### Exercise:
For the listing below, output exactly the lines from the line with "Remove the Mass" up to and including the line with "Given: Select the Oct column header", and no other lines.

### Records:

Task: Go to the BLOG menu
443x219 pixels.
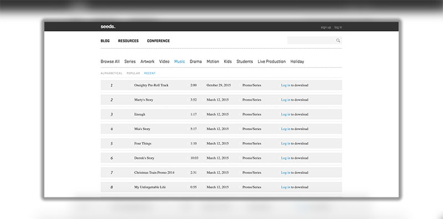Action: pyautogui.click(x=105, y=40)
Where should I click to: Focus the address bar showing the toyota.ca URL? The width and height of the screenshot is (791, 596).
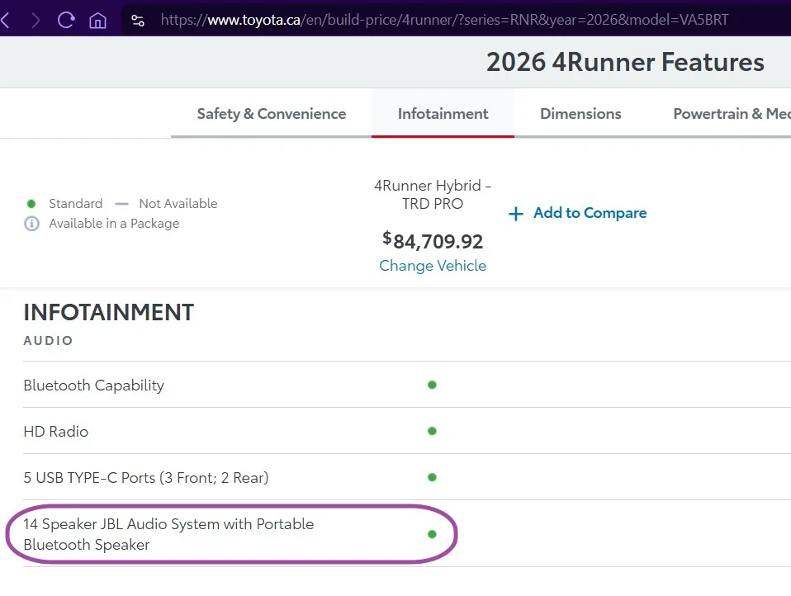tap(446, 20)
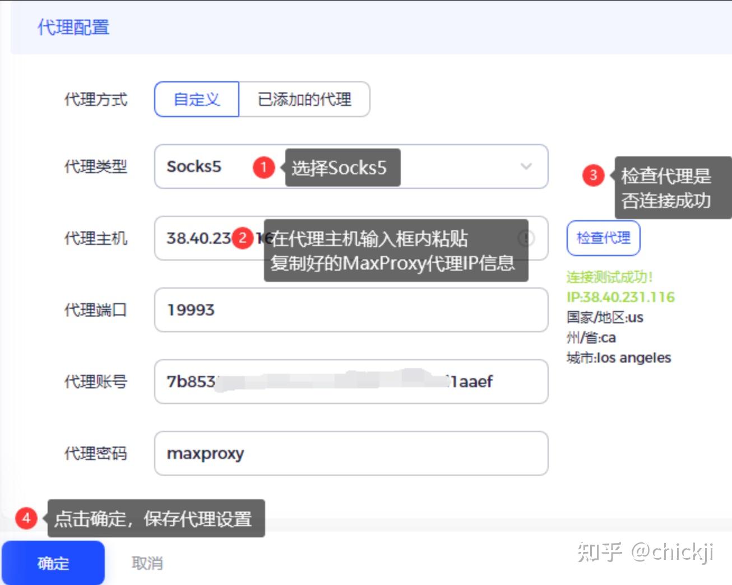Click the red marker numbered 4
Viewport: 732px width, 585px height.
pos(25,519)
==
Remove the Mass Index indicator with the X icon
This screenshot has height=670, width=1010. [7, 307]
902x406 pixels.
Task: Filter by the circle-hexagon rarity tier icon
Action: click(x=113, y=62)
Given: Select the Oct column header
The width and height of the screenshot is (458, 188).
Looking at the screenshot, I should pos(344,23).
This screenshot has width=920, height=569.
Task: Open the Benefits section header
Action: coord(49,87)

### Exercise answer:
Remove the Mass Index indicator with the X icon
This screenshot has height=670, width=1010. [7, 307]
902x406 pixels.
Task: Filter by the circle-hexagon rarity tier icon
Action: click(x=113, y=62)
Given: Select the Oct column header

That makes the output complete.